» **Data**
━━━━━━━━━━

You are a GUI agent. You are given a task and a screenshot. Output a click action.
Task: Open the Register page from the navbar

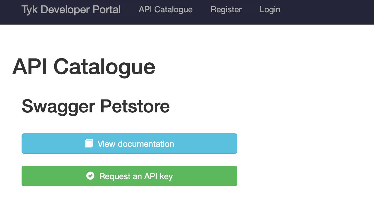pyautogui.click(x=226, y=10)
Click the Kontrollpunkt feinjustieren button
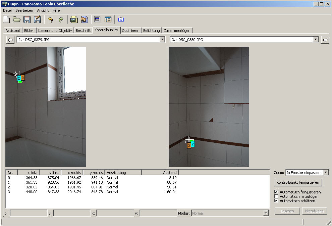Screen dimensions: 332x226 pyautogui.click(x=298, y=182)
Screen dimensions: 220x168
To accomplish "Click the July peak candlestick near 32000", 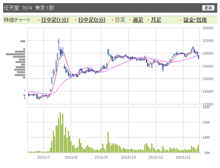I will coord(59,44).
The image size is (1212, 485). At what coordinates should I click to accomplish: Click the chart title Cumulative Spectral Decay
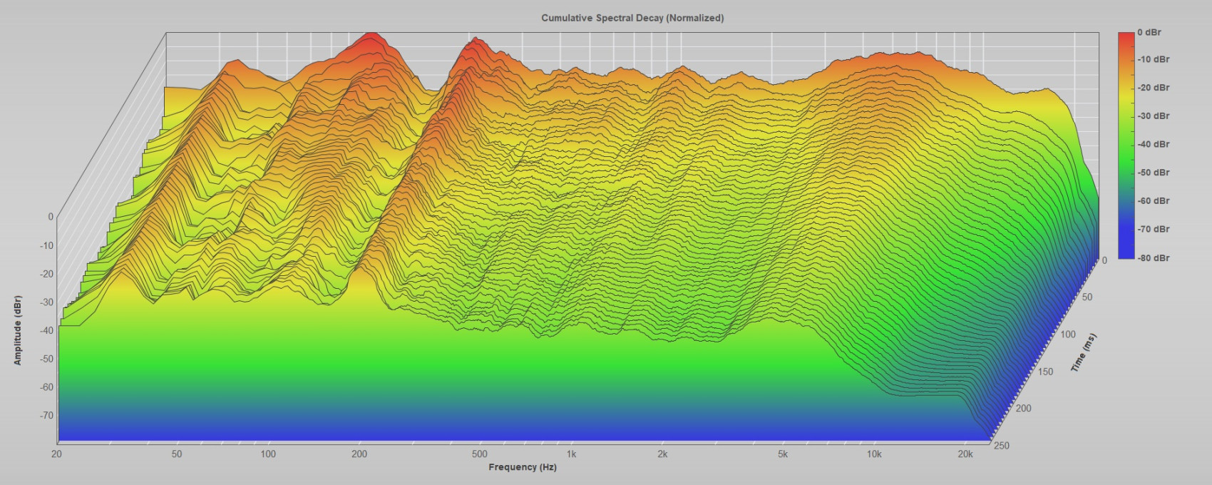[x=632, y=18]
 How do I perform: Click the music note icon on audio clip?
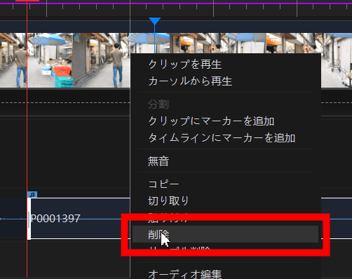click(x=32, y=194)
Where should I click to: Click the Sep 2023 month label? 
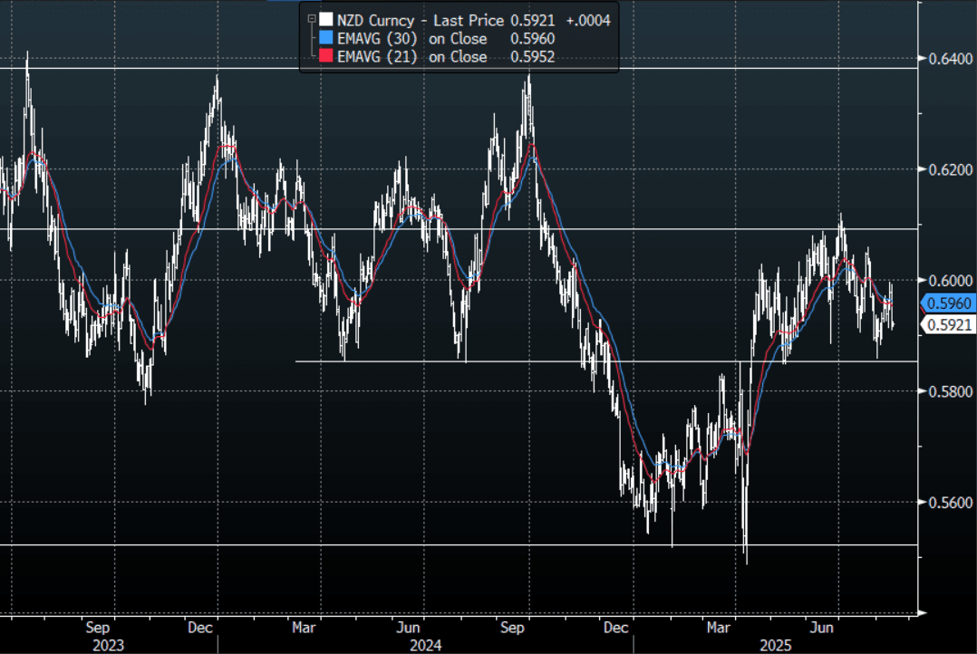coord(99,626)
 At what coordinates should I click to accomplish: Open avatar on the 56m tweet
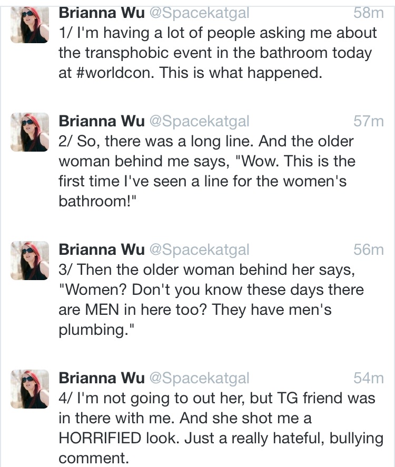click(30, 261)
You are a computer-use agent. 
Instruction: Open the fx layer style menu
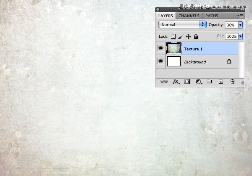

━━━━━━━━━━

» **Activity**
Exactly as they appear, repeat the lines from the one containing "At what coordinates should I click to accomplish: Open" through the last line of the entries, counting both ends. Pictures stay out.

» **Expected answer**
 At what coordinates should I click to accomplish: Open avatar on the 56m tweet
click(30, 261)
You are a computer-use agent. 
Instruction: Open the fx layer style menu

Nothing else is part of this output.